For over a year, Toyota fans have been energized by the possibility of a new mid-engine sports car. Just exactly what form that performance model will take is still very much up in the air (as is the possibility of an electric one, maybe?), but it’s certainly not this subcompact hatchback that was cobbled together by Toyota’s motorsports team while nobody was looking. No—this is just an old-fashioned race car.

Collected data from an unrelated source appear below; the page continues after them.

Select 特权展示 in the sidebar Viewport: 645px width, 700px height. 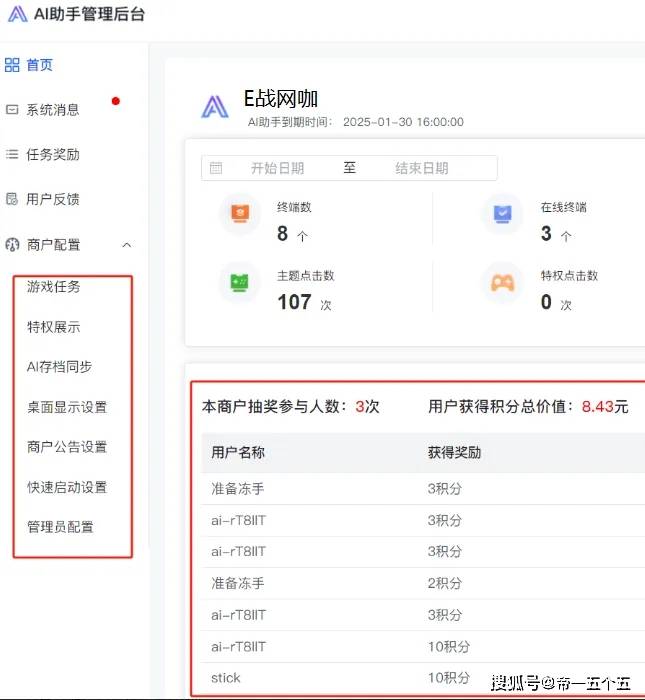point(54,327)
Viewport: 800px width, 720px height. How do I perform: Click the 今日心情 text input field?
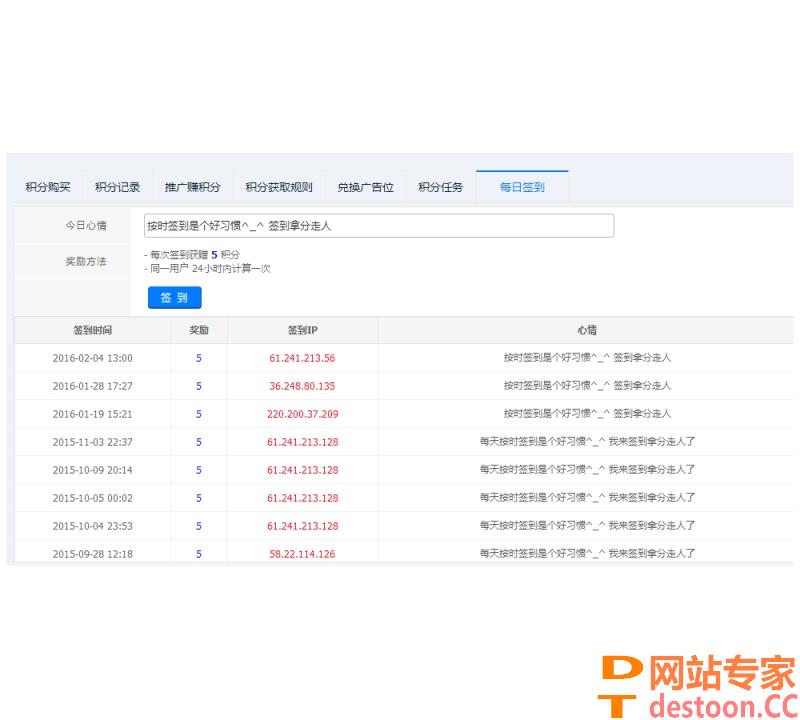click(378, 226)
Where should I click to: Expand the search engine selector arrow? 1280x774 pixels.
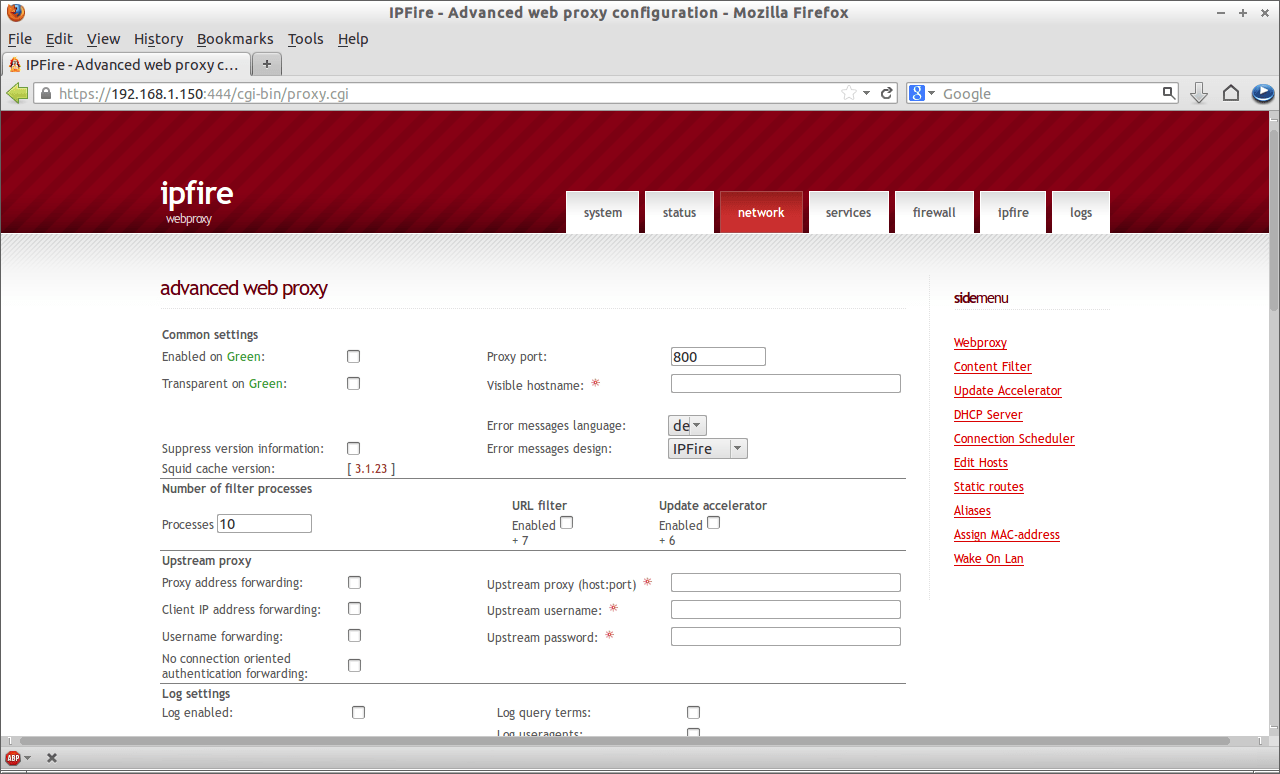(930, 92)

Built to compete in the Super Taikyu Series (an endurance racing series and frequent test bed for the company’s experimental powertrains), the GR Yaris M Concept, as it’s called, is powered by a mid-mounted, turbocharged four-pot. Beyond that? To say that Toyota Gazoo Racing has offered little detail regarding this prototype would be severely underselling it. Here’s the blurb from the company’s Tokyo Auto Show release in its entirety:
To further explore the potential of the GR Yaris, TGRR plans to compete in the Super Taikyu Series in the GR YARIS M Concept, which features an underdevelopment, midship-mounted, 2.0-liter, inline 4-cylinder, turbocharged engine. The team aims to implement “driver-first” carmaking, in which cars are repeatedly driven to failure and then repaired in the extreme conditions of racing and in which feedback from Morizo, professional drivers, and gentleman drivers is thoroughly incorporated.

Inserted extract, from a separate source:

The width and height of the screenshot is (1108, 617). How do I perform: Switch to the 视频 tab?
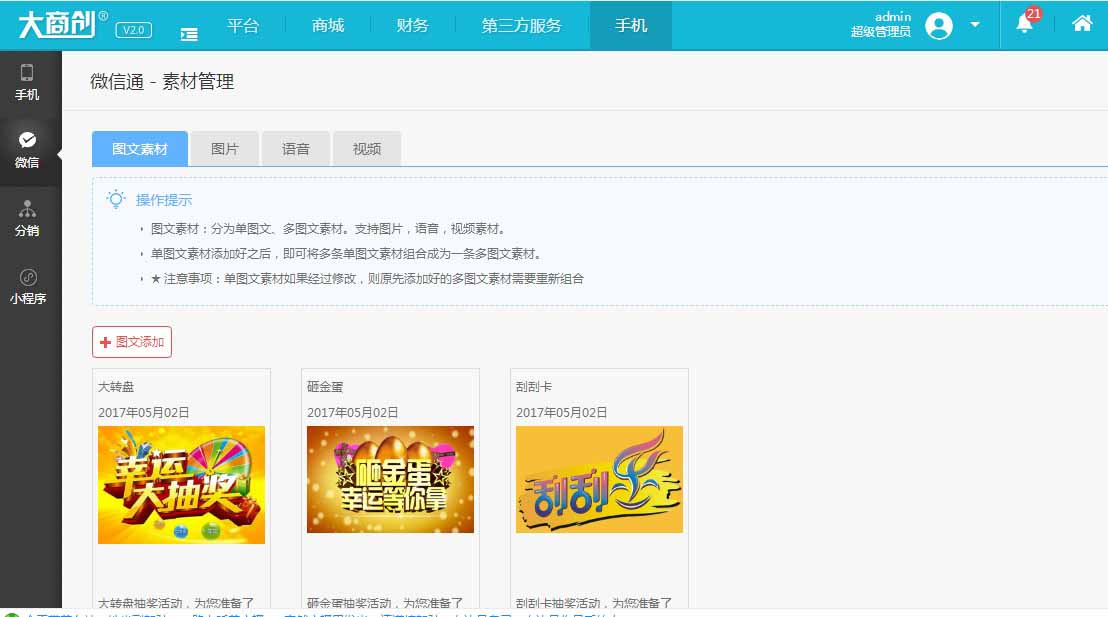(367, 149)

We can say a few things for certain. For starters, the engine configuration and displacement are, at minimum, curious. The current GR performance cars (Yaris and Corolla alike) employ a turbocharged three-cylinder engine, so this engine isn’t just pushing more air—it actually has a bonus cylinder.
By itself, a larger engine in a race car is a mere curiosity, but it just so happens that Toyota is rumored to be testing a brand-new, two-liter, four-cylinder performance engine to succeed the 2.0- and 2.4-liter offerings currently standard in some rear-wheel-drive Toyota and Lexus models (the base Supra, for instance, utilizes the 2.0). Does that make this a Supra-powered Yaris, or does it mean a Yaris engine will power the next Supra? We don’t know for certain, but it will be fun to argue about in the meantime.